LL: What are some of the challenges that you see affecting climate resilience in Vermont?
DM: Well, I think the number one substantive asset the state of Vermont has for climate resilience is the landscape. It’s this landscape of forests and farms and open space and healthy wetlands, headwaters, and floodplains. Those are our greatest assets. And the greatest risk to our climate resilience is that we’re spending those assets steadily.
And we have to not just stop that but reverse it. The loss of biodiversity has a direct impact on human communities and resilience, and the rise of pestilence from insects, from disease, from loss of forests, the increase of invasive species and crop loss, livestock disease, all these things are connected. When you have a collapse of these ecosystems, it’s not just the physical, ecological functions, it’s the biological functions that they provide that shut down.
We have to take a much more ecological mindset to thinking about how we protect those assets, and part of that ecological mindset is recognizing that we have to consider how people fit into the landscape. We need to balance the benefits for the community through economic support from recreation, tourism, forest management, farming, and natural resource activities that are extractive in some way. These things are a part of human systems. We have been successful with policies like Act 250 in part because we have a broad political consensus or near consensus that we want this landscape to continue to exist. There’s a lot of disagreement about how humans should live on it, And that’s a place where I think VNRC can play a really critical role in helping folks understand that there is a very human impact on our natural system.
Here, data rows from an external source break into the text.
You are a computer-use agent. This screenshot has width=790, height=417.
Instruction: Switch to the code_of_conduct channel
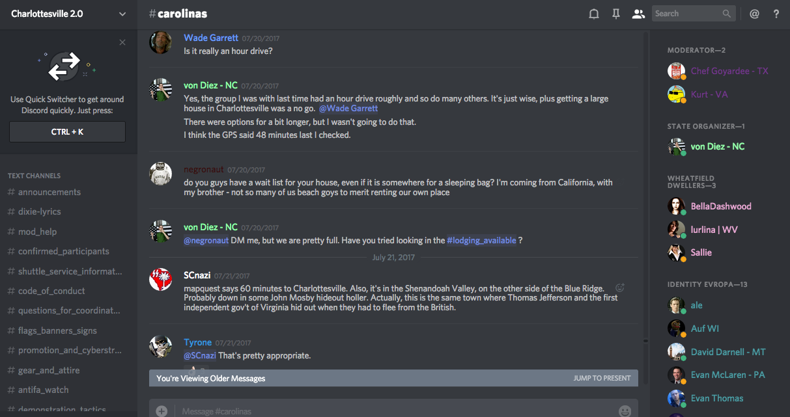coord(51,291)
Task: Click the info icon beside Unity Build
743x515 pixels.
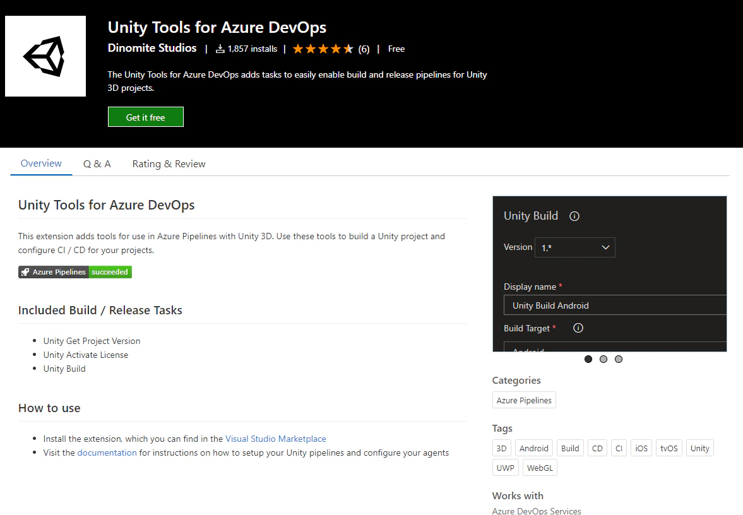Action: [574, 216]
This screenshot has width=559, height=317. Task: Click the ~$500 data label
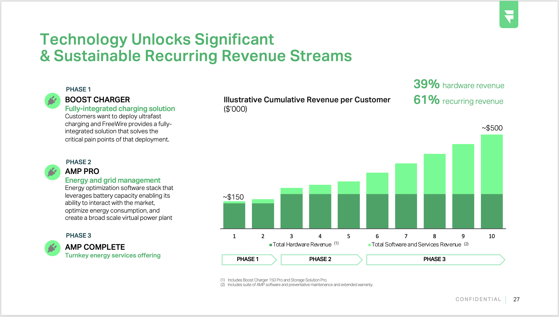(x=492, y=128)
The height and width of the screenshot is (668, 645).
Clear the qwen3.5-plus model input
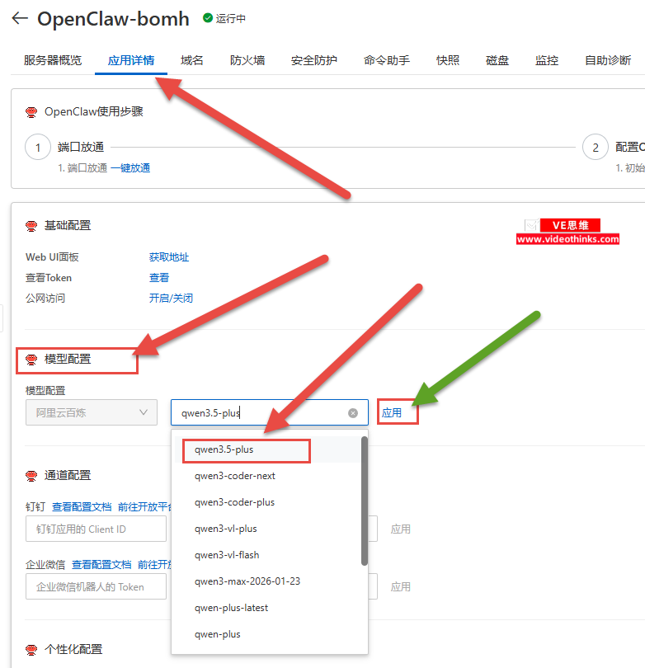[353, 413]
LL: What in your mind are some of the key points that we need to communicate to folks to help them understand how Act 181 is directly impacting their quality of life?
DM: I think describing an alternative as opposed to saying, “Here are the things that you have to give up.” We could flip the script and say, “Here’s what you gain.” There are so many things that we gain from intact forests. Our forests are for the most part, even aged. They’re a hundred to 120 years old, and they’re not that diverse. By allowing and encouraging sustainable forest management of those forests, we create healthier ecosystems. That’s really powerful in terms of a biological engine. It creates habitat for critical species and that in turn creates a richer experience for people who want to recreate on it.
It also has benefits for Vermonters in terms of managing invasive species and pests. A couple of years ago, there was a burst of fear that the equine encephalitis or malaria and some mosquito-borne illnesses were going to devastate us. The solution was to get out there and spray everywhere. But it turns out that the species of mosquito that carries most of these diseases is one that really loves suburbia. It loves manicured lawns. It loves all the little puddles and pots and pans and things in people’s suburban yards. If we really care about addressing this in a serious way, we should be thinking more seriously about how to restrict and reduce sprawl.
We often think about flood resilience as the central climate adaptation priority, but this summer demonstrated how completely unprepared the state is to deal with drought. If we have another recurring drought, or a drought happens over a multi-year period, the state’s completely unprepared for it. We need to talk about how our forests, open spaces, and farmland are the single most important investment. Wetlands, headwaters, all those springs that people are relying on depend upon being protected. And we allow people to wipe them out, build new roads, new subdivisions, their 50-acre farm—That kind of development is working against the resilience that we need to build here in Vermont to help us thrive over the long term.